On Saturday, Wisconsin Makers offered an iron pour at its community "makerspace," 200 E. Clay St., Whitewater. For UW-Whitewater students, it was a chance to cast their own statues and experience the old art first-hand. For the public, it was a chance to create something and then watch it being cast.
For nonstudents, the process involved scratching a design into a square made of a material similar in texture to hardened sand.
Lisa Spangler of Milwaukee created a square to honor her mother's life. It included symbols of her mother's interests, such as a length of yarn for knitting, a flower for gardening and a helping hand to represent her mother's kindness.

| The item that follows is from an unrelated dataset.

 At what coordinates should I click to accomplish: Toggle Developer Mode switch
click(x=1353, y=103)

Lettering had to be done in mirror image because the casting process would reverse it.
Meghan Griffin, a high school student from East Troy, made a horseshoe. Griffin is on the East Troy Equestrian Team.
As they watched the furnace heat up, Meghan's father, Tim Griffin, described molten iron as “art in motion.”

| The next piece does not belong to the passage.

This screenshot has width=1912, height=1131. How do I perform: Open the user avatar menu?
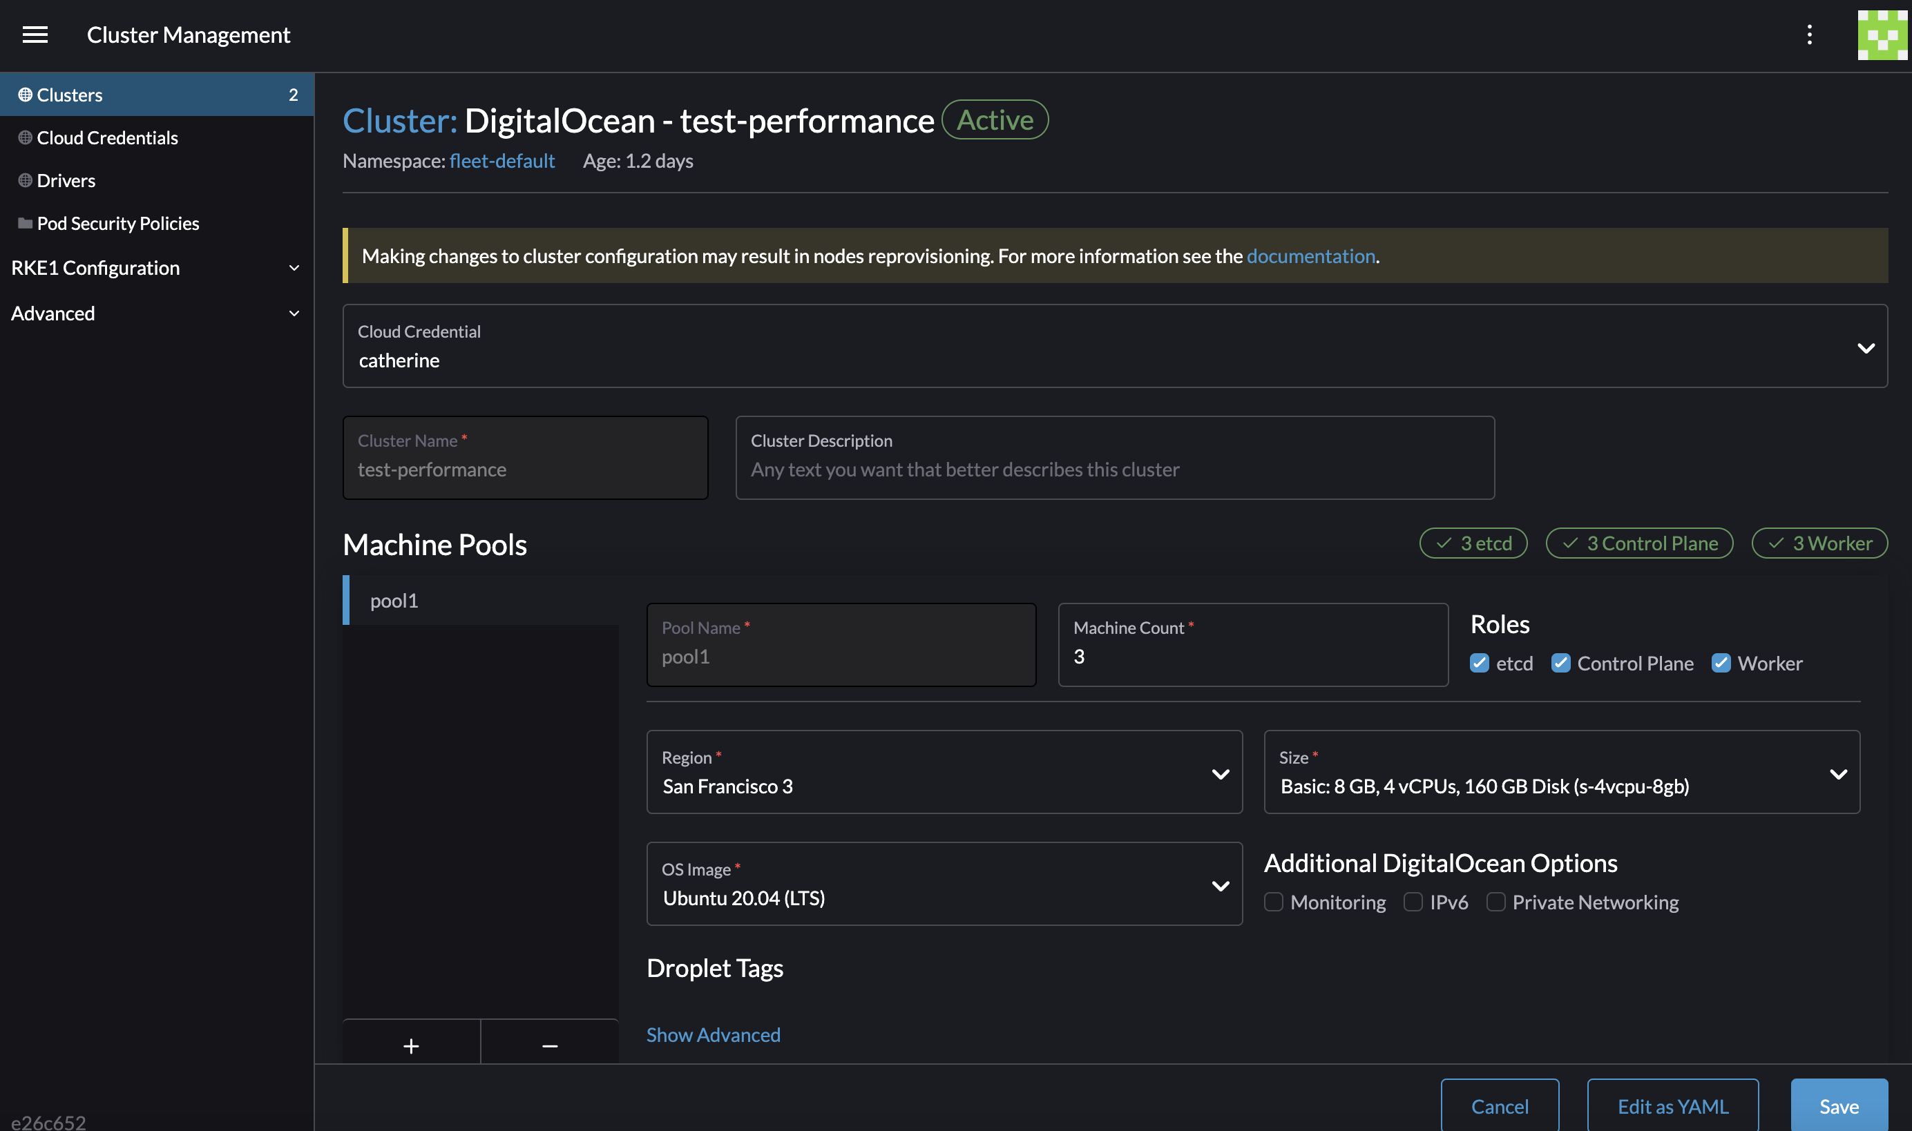[1881, 34]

Others seemed to feel that way, too.
The crowd around the barriers was fairly quiet, watching the furnace being filled alternatively with coke, which is a highly refined form of coal, and chunks of iron.
A heat haze shimmered around the furnace and its platform. The students and their instructors wore rough leather chaps, jackets and gloves, and construction-style hats with visors that covered their faces.
The vents sprayed a stream of sparks and heat each time they were opened.
The furnace had been burning coke throughout the morning. Propane-powered weed burners were used to bring the coke up to temperature.
For the final burst of heat and energy, a modified leaf blower was attached to the furnace.
As the layers of coke and iron were heated, the liquid iron settled to the bottom.
When the furnace vent was opened, liquid iron cascaded out into a crucible, a metal bucket attached to long handles. Moving quickly, instructors poured the iron onto or into the molds.
Once it cooled, the iron would be rock solid.
Teresa Lind, a UW-Whitewater visiting lecturer and artist, said the founding process hadn't changed much in 3,000 years.
She acknowledged that there was something about it that still held people spellbound.
“It is kind of a spectacle,” Lind said.